Required action: Transcribe verbatim everything from "- Express Pay" down to "bonus or not?" in the Power Driver Bonus thread below.

# Where's my Power Driver Bonus ??



## CIncinnatiDriver (Dec 17, 2015)

Help needed

Driver stats show 90% acceptance, more than 10 peak hours and more than 50 hours worked for the week.
Check marks all around - I take that I earned the bonus, (both 10% bonueses).

HOWEVER,

- Express Pay dollar amount did *not* increase once I hit 90%/got my third check mark

- Driver dashboard says I'm at 84% acceptance rate (?????)

Caveat: My acceptance rate was *under* 90% until I got a ping and PAX canceled because didn't want to wait (I was very far away from Pax). The pax's cancellation then brought my acceptance rate up to 90%.

It's Sunday night. Business is slow.

1. Am I going to get the bonus or not?
2. Whenever I do earn it...should the Express Pay amount increase, or does it stay the same and my deposit is what gets bigger?

Thanks 
CD


----------



## grayspinner (Sep 8, 2015)

You will not see the power driver bonus on the express pay - you will see it in your pay statement. 

If you met your requirements, you will get it. I get it nearly every week.


----------



## andaas (May 19, 2015)

As grayspinner says, PD bonus can not be paid via express pay. Think of it this way: it is possible to disqualify yourself from the PD bonus after qualifying (if your acceptance rate falls below 90%). What would stop people from cashing out the bonus and then no longer playing by the rules.

Express pay will pay out all earned fares with commission removed, as well as your tips earned. Incentive based pay (PD bonus, guarantees), will only ever be paid during the weekly pay statement.


----------



## soupergloo (Jul 24, 2015)

you better make sure you keep doing rides tonight until your driver dashboard says you're at 90% otherwise you're not getting it


----------



## UberOCMan (Nov 24, 2015)

It's going to get uglier soon! PDB going to 2011 & newer car owners only and number or rides rather than hours! There was an interesting reference to "preventing abuse" I wonder how they found that out? perhaps by reading these very boards ie someone saying "I have the ap on I'm on the couch" of course if the got their behinds in gear perhaps there would be more pings and less downtime, I'm just saying. Another reason to have a private drivers only area.


----------



## andaas (May 19, 2015)

UberOCMan said:


> It's going to get uglier soon! PDB going to 2011 & newer car owners only and number or rides rather than hours! There was an interesting reference to "preventing abuse" I wonder how they found that out? perhaps by reading these very boards ie someone saying "I have the ap on I'm on the couch" of course if the got their behinds in gear perhaps there would be more pings and less downtime, I'm just saying. Another reason to have a private drivers only area.


It would be fairly obvious when reviewing service logs to identify people abusing the system. I'm sure they were well aware of the exploits without up.net.


----------



## osii (Aug 21, 2014)

The abuse was from drivers accepting rides and never showing up. And Pax finally cancelling and getting charged $5.


----------



## UberOCMan (Nov 24, 2015)

I've had about 6-7 no-shows,time wasters, I'm behind the gate come and find me's and never got one cancel fee.


----------



## BostonBarry (Aug 31, 2015)

Bonuses calculated at end of week are not available through express pay. Sure you could meet qualifications by Thursday or Friday, but then you could miss half your requests on Saturday and Sunday and kill your 90% acceptance rate.


----------

Data to examine:
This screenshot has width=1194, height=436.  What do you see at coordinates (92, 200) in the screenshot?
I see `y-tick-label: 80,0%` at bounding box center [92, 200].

--

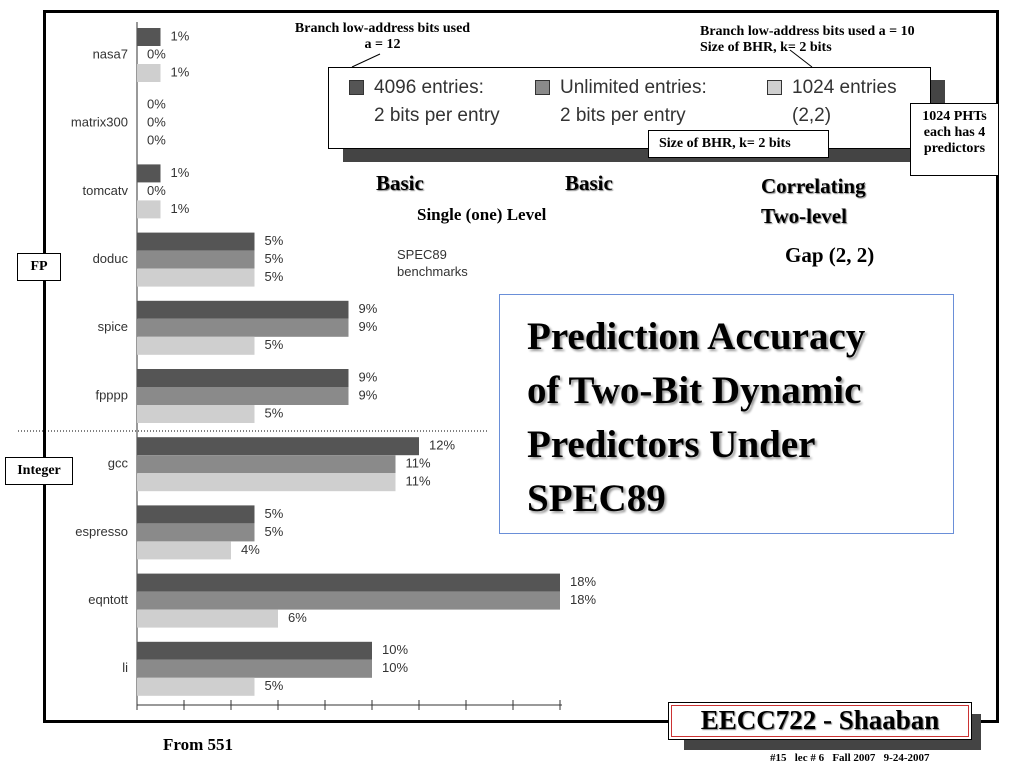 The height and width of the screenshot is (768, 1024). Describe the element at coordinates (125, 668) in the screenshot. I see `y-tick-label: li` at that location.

Answer to this task:
- Express Pay dollar amount did *not* increase once I hit 90%/got my third check mark

- Driver dashboard says I'm at 84% acceptance rate (?????)

Caveat: My acceptance rate was *under* 90% until I got a ping and PAX canceled because didn't want to wait (I was very far away from Pax). The pax's cancellation then brought my acceptance rate up to 90%.

It's Sunday night. Business is slow.

1. Am I going to get the bonus or not?